İzmir’de binaların yarısı dayanıksız, yüzde 36’sı da kaçak!
İzmir’in son afet çalışmasından korkutan rakamlar ortaya çıktı. Eski yapıların ağırlıkta olduğu kentte, kentsel dönüşüm sık sık gündeme gelirken, depremlere karşı yol haritası niteliğinde olan bu çalışma, bir an önce harekete geçilmesi gerektiğini ortaya koydu.
İzmir Ekonomi Üniversitesi (İEÜ) İnşaat Mühendisliği Bölüm Başkanı Prof. Dr. Celalettin Kozanoğlu, “İzmir korkutuyor; ama korkunun ecele faydası yok” dedi.
“KENTTEKİ BİNALARIN YÜZDE 50’SİNİN KONTROL EDİLMESİ LAZIM”
Celalettin Kozanoğlu, kentteki binaların yüzde 50’sinin kontrol edilmesi gerektiğini ifade ederek, “Bu kontrol sonucunda sağlam da, yetersiz de çıkabilir. Acil kontrol edilmesi lazım; çünkü depremin ne zaman geleceği belli değil. Bu tedbirler ne kadar erken alınırsa halkımız için o kadar iyi olur” şeklinde konuştu.
Dikkat çeken rakamları paylaşan Prof. Dr. Celalettin Kozanoğlu, İzmir’de 903 bin bina stoku olduğunu aktararak, bu stokun yüzde 12’sinin 1998’den sonraki yeni deprem yönetmeliğine göre yapıldığını anlattı.
İZMİR’DEKİ BİNALARIN YÜZDE 36’SI KAÇAK ÇIKTI
Binaların yüzde 36’sının kaçak olduğunu kaydeden Kozanoğlu, bu kadar büyük kaçak oranının kendisini şaşırttığını söyledi. Kaçak yapıların, kaçak kat ya da bina şeklinde olabileceğini dile getiren Prof. Dr. Celalettin Kozanoğlu, “Bu bilgiler, İzmir Büyükşehir Belediyesi’nin afet planıyla ilgili yaptığı çalışma sonucu ortaya çıktı. İzmir’deki binaların yüzde 36’sının kaçak olduğu tespit edilmiş durumda. İzmir’de 30 ilçe var, 11’i merkez ilçe. Bu binaların yüzde 40’ı merkez ilçelerde toplanmış durumda. İzmir’de yapıların yüzde 52’si, 1998’den önceki deprem yönetmeliklerine göre yapıldı” ifadelerine yer verdi.
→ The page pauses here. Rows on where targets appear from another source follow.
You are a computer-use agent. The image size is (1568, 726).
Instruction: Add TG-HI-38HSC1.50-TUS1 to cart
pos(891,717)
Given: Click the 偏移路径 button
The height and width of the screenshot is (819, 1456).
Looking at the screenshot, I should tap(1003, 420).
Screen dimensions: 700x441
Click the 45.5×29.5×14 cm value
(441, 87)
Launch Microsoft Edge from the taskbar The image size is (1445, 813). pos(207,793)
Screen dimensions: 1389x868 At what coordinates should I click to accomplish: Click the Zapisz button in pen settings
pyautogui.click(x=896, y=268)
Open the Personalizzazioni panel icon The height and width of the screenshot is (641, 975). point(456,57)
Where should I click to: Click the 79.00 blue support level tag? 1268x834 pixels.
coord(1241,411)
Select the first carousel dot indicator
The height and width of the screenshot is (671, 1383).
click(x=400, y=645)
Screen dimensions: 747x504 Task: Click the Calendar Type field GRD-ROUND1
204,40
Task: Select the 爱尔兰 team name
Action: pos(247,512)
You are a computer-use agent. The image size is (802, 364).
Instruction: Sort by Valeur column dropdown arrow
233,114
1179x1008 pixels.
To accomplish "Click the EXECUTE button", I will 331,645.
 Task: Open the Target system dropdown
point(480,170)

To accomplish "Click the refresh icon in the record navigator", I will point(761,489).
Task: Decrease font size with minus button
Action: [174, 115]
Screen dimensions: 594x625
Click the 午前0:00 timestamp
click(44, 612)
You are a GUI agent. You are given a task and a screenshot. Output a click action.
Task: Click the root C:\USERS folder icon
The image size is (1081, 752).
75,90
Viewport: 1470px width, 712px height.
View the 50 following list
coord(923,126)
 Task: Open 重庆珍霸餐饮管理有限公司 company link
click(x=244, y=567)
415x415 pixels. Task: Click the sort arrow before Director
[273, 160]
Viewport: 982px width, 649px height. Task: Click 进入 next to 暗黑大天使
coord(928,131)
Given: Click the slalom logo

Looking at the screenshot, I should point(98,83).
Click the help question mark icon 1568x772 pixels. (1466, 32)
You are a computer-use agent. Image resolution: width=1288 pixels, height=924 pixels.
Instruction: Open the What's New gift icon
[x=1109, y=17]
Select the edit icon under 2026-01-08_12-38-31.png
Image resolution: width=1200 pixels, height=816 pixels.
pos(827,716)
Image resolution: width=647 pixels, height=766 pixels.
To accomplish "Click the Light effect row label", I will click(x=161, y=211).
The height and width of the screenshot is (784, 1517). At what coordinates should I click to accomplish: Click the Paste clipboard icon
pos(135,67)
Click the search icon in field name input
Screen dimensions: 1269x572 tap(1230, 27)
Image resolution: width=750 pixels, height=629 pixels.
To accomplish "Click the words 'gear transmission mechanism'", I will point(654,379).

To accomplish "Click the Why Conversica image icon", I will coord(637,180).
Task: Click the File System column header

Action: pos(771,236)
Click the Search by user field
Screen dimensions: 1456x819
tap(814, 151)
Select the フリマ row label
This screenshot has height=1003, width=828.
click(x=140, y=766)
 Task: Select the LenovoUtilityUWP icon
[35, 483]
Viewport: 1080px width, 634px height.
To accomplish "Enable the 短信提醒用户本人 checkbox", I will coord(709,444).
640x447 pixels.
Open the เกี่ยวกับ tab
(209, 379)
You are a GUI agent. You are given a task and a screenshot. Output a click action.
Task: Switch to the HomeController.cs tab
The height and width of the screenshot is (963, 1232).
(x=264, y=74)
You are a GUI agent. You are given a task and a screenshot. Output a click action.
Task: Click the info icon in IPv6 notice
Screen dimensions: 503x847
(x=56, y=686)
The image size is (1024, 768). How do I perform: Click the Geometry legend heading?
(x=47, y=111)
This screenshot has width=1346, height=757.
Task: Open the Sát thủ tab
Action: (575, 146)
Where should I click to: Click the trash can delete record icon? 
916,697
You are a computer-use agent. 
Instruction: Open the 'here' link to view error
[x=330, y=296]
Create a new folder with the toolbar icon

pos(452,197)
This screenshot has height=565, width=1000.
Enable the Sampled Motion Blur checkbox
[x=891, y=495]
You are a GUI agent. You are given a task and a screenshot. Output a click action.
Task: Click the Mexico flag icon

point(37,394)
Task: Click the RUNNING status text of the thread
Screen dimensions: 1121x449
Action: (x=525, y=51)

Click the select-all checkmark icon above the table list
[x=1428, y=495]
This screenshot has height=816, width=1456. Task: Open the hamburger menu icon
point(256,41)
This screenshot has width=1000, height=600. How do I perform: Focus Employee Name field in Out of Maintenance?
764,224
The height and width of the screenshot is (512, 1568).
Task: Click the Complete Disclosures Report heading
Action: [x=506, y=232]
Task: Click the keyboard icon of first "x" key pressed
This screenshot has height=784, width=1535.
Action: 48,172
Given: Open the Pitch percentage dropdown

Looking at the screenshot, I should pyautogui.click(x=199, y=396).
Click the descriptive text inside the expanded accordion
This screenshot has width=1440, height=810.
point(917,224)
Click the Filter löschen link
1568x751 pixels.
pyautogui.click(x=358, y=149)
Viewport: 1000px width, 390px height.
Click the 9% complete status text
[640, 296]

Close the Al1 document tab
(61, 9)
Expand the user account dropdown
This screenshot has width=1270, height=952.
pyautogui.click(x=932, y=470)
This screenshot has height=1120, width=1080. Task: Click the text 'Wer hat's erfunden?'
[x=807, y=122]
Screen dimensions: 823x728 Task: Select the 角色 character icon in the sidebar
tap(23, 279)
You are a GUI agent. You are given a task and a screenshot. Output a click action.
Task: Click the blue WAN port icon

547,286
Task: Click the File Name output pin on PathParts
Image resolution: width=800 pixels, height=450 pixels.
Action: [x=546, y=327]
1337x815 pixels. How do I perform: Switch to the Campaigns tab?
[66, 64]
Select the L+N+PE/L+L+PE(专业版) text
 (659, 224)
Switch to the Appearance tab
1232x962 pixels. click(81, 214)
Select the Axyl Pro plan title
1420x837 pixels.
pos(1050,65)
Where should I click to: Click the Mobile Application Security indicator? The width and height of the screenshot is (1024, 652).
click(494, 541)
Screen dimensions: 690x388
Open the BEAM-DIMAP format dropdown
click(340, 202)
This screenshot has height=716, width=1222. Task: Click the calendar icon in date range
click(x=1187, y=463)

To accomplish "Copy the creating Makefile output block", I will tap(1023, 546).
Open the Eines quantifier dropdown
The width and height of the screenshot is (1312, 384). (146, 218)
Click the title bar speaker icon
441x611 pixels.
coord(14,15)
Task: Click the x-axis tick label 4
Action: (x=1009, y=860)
Binaların eski olmasının yıkılacağı anlamına gelmediğini paylaşan Prof. Dr. Celalettin Kozanoğlu, “O zamanın mevcut yürürlükteki deprem yönetmeliklerine göre; doğru malzeme, doğru proje, doğru uygulama yapıldıysa, binamız elbette sağlam olabilir. Eski bina, her zaman riskli bina demek değildir. Binanın eski olması, yıkılacağı anlamına asla gelmez. Elbette, İzmir’deki eski yapıların mutlaka elden geçirilmesi; uygun karotlar alınarak ve performans analizleri yapılarak kontrol edilmesi gerekir” diye konuştu.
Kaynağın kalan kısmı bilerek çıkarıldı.